Drôle de match que le confinement quand on est sportif ou sportive de haut niveau. Le club cycliste du Sco Dijon, inaugure ici notre chronique sur le sujet. Tour d’horizon avec son manager général Denis Repérant, qui s’efforce de guider le peloton avec panache.

La Classique Rougeot (ex Dijon-Auxonne-Dijon) n’aura pas lieu au printemps mais bien en 2021. ©ERIC BONTEMPS

Par Michel Giraud

Un petit tour et puis s’en vont… Le 8 mars dernier, les cyclistes du Sco Dijon ont mis pied à terre. Saison suspendue après quelques semaines seulement. « Certains n’ont qu’une seule course au compteur, constate, amer, Denis Repérant. Par rapport à beaucoup de sports, nous sommes en saison décalée. On commençait à peine les courses. Tout était devant nous, jusqu’en octobre ou novembre. »

Ce qui laisse encore quelques motifs d’espoir pour 2020, quand d’autres disciplines actent déjà la fin de la saison. « Notre fédération a arrêté les épreuves jusqu’au 1er juin. Les coureurs gardent pour l’instant une motivation intacte et s’entraînent chaque jour malgré le confinement », détaille le manager général du club d’Élite Nationale, l’antichambre des équipes pros du cyclisme sur route.

Le boom des applis

Un entraînement à domicile, forcément, qui se vit sur home trainer (ndlr, le plus souvent, un vélo fixé avec roue arrière surélevée, ou bien un vélo libre sur rouleaux) et avec un programme de renforcement musculaire fourni par l’entraîneur. « Sur la semaine à venir, ils ont 17 heures de sport, soit une véritable charge de travail, basée sur du gainage un jour sur deux, des entraînements quotidiens. À cela s’ajoutent quelques compétitions virtuelles, pour un peu plus d’intensité. »

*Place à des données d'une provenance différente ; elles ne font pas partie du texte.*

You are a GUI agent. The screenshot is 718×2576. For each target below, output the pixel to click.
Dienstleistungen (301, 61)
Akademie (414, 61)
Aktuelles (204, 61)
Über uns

Pour de nombreux cyclistes, ce confinement aura marqué le boom des applications de courses virtuelles. Chaque jour, ils sont des milliers à travers le monde à se retrouver, pour palier le manque et en découdre un peu. « Ça se travaille différemment, on reste sur du virtuel, tempère Denis Repérant. Il n’y pas le phénomène tactique et les distances sont plus courtes. Sur home trainer, c’est maximum 2 heures de vélo, loin du format habituel. » 

Denis Repérant, manager du Sco depuis dix ans ©MICHEL GIRAUD

Objectif Tour de Côte-d’Or

Cette semaine, le Sco organisera une ou deux séances collectives en visio. Une première. Coureurs et staff y participeront, pour le plaisir de se voir, « éviter de péter un câble en ce qui nous concerne, car le staff souffre aussi. On travaille tout l’hiver pour partir sur les compétitions… Aujourd’hui, on pense forcement au retour sur la route, même si le déconfinement sera progressif, on le sait bien. Plus tard, une dérogation pour rouler 3 ou 4 h en individuel, dans la campagne, avec mesures de protection, ce serait bien. Il y a de l’enjeu : certains cherchent à passer pro, d’autres veulent conserver leur contrat. On espère être entendus. » 

En attendant, les coureurs prennent leur mal en patience. Sans le sentiment d’une pression exacerbée, promet leur manager : « On n’est pas tous les jours derrière eux, on regarde ce qu’ils font via les réseaux sociaux, un contact une à deux fois par semaine… Ça ne sert à rien d’en rajouter. Je crois que dans tout ça, ils vont en sortir plus forts. » Les deux compétitions printanières organisées par le club dijonnais, la Maggioni Classique et la Rougeot Classique, ont été reportées à 2021. « On espère vraiment sauver le Tour de Côte-d’Or, du 10 au 12 juillet », souffle Denis Repérant. Si tel est le  cas, tout le monde aura des fourmis dans les jambes.